Pixel coordinate grounding data:
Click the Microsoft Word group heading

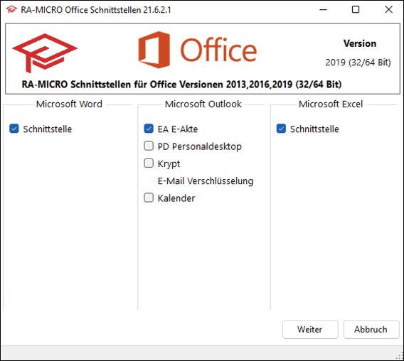69,104
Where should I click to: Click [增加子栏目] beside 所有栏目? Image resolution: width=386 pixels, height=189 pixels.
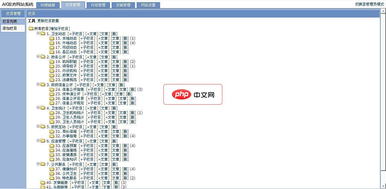click(59, 28)
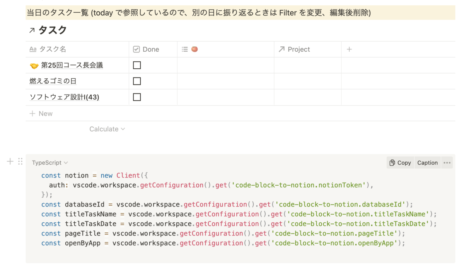Viewport: 464px width, 269px height.
Task: Click the add block plus icon beside code
Action: click(x=10, y=162)
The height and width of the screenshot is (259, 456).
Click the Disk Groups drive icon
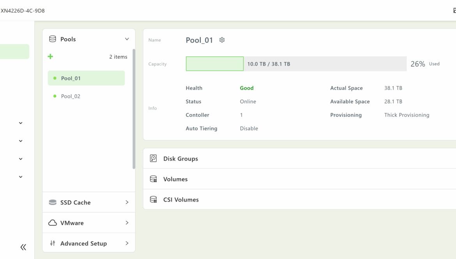tap(154, 159)
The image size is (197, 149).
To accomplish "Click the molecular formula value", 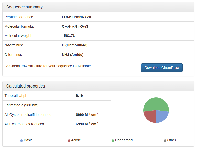I will point(75,26).
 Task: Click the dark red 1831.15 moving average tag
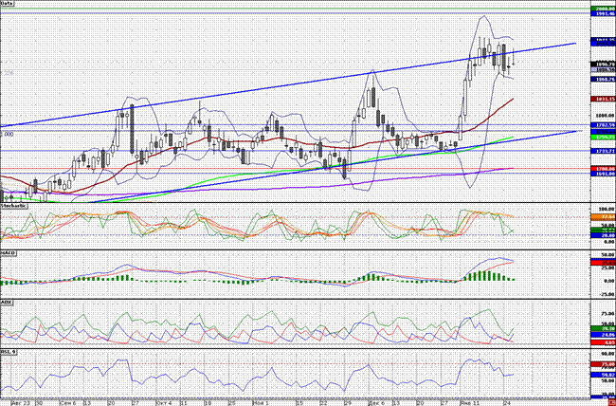(603, 100)
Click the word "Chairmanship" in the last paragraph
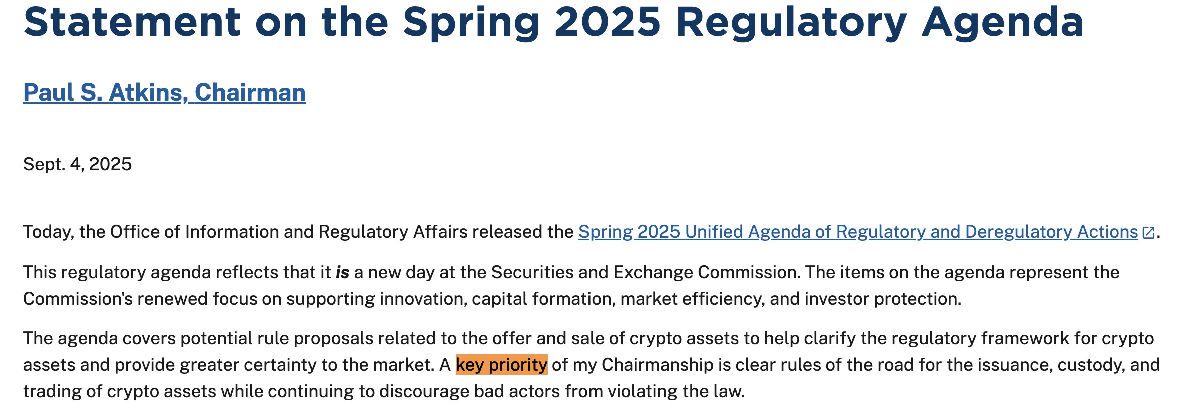The width and height of the screenshot is (1180, 417). coord(657,365)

* Required action: The result should hold only the lines from the line with "Click the word" through the final line of the records above, copied exactly, with pictures left out.

* Task output:
Click the word "Chairmanship" in the last paragraph
The width and height of the screenshot is (1180, 417). coord(657,365)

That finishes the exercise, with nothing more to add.